Instructions for the task
Please state how many treatments for acute bipolar depression the FDA has approved, according to the bipolar treatment abstract.

Document passage
Clinical relevance of treatments for acute bipolar disorder: balancing therapeutic and adverse effects.Clin Ther. 2011 Dec; 33(12):B40-8.CT
The US Food and Drug Administration (FDA) has approved 10 treatments for acute mania, but only 2 for acute bipolar depression. These agents differ from one another with respect to their efficacy and tolerability profiles, such that certain medications may be optimal for some patients but not others.
Our aim was to compare the therapeutic and adverse effects of treatments for acute mania and acute bipolar depression to inform clinical decision making.
Using data from large, randomized, double-blind, placebo-controlled acute mania and acute bipolar depression trials, we assessed number needed to treat (NNT) for response, number needed to harm (NNH) for sedation/weight gain, and likelihood to help or harm (LHH = NNH ÷ NNT) compared with placebo.

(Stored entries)
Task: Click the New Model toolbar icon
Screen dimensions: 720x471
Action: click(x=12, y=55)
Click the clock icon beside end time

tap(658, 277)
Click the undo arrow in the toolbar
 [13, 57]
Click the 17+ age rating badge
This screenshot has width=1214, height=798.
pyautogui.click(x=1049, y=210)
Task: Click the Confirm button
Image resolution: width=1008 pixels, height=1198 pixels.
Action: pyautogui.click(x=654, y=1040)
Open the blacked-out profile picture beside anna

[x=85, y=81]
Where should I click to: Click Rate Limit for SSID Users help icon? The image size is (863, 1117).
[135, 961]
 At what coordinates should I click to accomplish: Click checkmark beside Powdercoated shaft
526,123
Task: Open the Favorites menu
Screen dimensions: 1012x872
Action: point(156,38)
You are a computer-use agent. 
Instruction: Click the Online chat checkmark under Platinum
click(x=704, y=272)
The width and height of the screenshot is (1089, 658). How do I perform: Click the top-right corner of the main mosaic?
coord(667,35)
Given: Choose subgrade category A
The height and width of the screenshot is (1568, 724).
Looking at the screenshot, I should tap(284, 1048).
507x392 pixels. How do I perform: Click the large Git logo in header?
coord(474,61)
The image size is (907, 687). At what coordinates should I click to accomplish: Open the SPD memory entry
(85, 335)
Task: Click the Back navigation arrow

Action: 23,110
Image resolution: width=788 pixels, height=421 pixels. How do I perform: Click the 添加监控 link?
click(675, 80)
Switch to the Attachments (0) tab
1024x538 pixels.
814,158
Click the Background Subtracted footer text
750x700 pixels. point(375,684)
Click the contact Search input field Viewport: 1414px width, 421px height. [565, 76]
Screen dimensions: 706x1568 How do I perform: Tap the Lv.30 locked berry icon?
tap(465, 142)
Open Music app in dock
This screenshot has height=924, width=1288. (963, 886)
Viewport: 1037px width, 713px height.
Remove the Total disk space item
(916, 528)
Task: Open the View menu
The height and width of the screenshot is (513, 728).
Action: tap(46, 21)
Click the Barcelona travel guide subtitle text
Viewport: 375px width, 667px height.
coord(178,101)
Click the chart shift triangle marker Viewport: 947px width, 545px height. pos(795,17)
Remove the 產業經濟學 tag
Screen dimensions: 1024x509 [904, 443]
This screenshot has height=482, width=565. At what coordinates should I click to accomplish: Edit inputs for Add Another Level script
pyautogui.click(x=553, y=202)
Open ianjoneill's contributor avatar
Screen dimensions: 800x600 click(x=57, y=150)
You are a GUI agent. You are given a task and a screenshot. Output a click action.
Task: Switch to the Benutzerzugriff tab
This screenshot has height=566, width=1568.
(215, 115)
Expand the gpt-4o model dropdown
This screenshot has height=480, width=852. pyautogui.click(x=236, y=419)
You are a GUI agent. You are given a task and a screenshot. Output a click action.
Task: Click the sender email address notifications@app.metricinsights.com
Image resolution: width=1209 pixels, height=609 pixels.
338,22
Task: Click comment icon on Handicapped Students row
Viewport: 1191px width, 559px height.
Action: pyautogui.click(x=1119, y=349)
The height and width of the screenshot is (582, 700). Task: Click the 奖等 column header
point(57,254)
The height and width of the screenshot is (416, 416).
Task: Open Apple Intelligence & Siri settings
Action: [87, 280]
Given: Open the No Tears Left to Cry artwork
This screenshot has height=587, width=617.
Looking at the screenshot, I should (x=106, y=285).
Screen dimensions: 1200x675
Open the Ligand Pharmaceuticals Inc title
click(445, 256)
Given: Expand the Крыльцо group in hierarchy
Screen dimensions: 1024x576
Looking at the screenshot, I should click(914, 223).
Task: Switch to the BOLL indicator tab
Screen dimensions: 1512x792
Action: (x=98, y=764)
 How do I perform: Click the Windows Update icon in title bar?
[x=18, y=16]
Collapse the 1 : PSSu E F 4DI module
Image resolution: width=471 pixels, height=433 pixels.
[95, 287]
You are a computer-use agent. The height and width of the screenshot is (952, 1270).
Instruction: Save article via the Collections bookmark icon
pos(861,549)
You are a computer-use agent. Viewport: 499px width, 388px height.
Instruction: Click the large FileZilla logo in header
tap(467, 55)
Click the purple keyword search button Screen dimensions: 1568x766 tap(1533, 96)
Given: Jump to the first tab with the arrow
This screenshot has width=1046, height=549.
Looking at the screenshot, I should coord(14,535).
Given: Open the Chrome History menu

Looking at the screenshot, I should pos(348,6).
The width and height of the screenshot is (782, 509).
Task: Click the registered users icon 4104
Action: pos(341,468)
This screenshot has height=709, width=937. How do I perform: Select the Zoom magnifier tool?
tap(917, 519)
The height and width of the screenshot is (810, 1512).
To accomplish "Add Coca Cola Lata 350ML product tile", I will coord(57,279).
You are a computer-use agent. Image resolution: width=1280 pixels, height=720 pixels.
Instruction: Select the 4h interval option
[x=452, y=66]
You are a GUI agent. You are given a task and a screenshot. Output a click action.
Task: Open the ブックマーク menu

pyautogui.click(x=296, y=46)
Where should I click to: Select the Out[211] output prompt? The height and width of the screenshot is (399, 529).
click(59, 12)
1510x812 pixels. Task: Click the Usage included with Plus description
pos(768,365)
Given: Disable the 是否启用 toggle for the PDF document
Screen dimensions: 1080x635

Exercise answer
Only 2 treatments.